Все решили немного передохнуть, выпить чаю перед дорогой.
– Нечего тут рассиживать, – вскочил вдруг Жамба, – давайте поскорее отвезем этого поганого бандита Хатан-Батору.
– Как бы его не отбили у нас по дороге!
– Кто же станет заступаться за этого подлого вора?
– Как кто! А Гэдгэр-Цултэм?
– Теперь, когда Ванданов перестал быть могущественным и богатым человеком, Гэдгэр не станет его защищать.
– Ну, как знать!

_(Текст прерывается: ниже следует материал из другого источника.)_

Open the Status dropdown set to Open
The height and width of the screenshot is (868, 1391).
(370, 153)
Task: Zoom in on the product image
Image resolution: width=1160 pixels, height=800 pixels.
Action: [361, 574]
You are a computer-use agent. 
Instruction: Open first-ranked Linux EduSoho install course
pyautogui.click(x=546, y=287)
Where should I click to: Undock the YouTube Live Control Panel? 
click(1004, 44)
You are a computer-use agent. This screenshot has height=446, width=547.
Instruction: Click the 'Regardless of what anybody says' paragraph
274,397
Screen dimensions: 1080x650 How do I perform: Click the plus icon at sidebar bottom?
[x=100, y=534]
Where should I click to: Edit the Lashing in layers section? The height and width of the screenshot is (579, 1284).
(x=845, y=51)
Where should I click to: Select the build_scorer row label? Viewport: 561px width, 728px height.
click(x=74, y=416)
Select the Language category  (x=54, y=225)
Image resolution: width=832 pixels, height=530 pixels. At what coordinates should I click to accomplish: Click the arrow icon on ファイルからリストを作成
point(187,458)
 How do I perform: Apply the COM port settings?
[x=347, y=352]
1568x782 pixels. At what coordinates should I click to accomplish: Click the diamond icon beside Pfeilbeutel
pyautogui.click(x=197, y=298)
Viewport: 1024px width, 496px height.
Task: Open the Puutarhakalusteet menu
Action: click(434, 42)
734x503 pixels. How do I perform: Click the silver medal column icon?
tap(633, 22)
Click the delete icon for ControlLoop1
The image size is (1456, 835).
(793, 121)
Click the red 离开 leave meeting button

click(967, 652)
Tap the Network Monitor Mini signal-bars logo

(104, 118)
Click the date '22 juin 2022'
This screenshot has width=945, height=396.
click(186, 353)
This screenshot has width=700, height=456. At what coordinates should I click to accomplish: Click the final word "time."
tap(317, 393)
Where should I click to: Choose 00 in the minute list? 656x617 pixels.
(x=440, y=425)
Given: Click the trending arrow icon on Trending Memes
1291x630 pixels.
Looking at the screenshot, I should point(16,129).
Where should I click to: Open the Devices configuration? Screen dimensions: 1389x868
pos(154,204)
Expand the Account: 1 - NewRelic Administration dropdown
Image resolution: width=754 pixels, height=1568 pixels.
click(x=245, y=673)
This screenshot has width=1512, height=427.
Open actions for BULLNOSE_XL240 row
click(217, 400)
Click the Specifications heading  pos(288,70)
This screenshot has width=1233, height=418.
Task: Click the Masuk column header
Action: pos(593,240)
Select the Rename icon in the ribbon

Старик велел все-таки быть начеку.
Ванданова посадили на коня без седла, связали ему ноги под брюхом коня, а руки – за спиной, и Жамба с товарищем повезли его в Улясутай.
Ванданов пошел за Унгерном, надеясь, что, когда будет построено Великое Монгольское государство, он получит пост управляющего каким-нибудь аймаком или должность в министерстве. У себя на родине он вызывал всеобщую ненависть: от его руки погибло немало добрых людей, он грабил и убивал, считая, что, если сильный убивает слабого, ничего предосудительного в этом нет. Теперь же, оказавшись сам в положении пленника, он мучительно искал выход, думая только о том, как спастись от смерти.
«Скажу Максаржаву: оба мы монголы, братья по крови, и ты должен простить меня. Я стану аратом, женюсь на простой девушке и буду жить здесь». И вместе с тем Ванданов понимал, что ждать пощады от Максаржава ему не приходится. «Надо было давно прикончить его, – в бессильной ярости думал он, – если останусь жив и повстречаюсь с ним – он не уйдет от меня живым. Спалить бы этот проклятый Улясутай, а цириков в речке утопить!»
Когда Хатан-Батору доложили, что Ванданова поймали и привезли в лагерь, он, похвалив Жамбу и уртонщиков, приказал:
– Увезите его подальше и расстреляйте!
– Ванданов сказал, что хотел бы с вами поговорить.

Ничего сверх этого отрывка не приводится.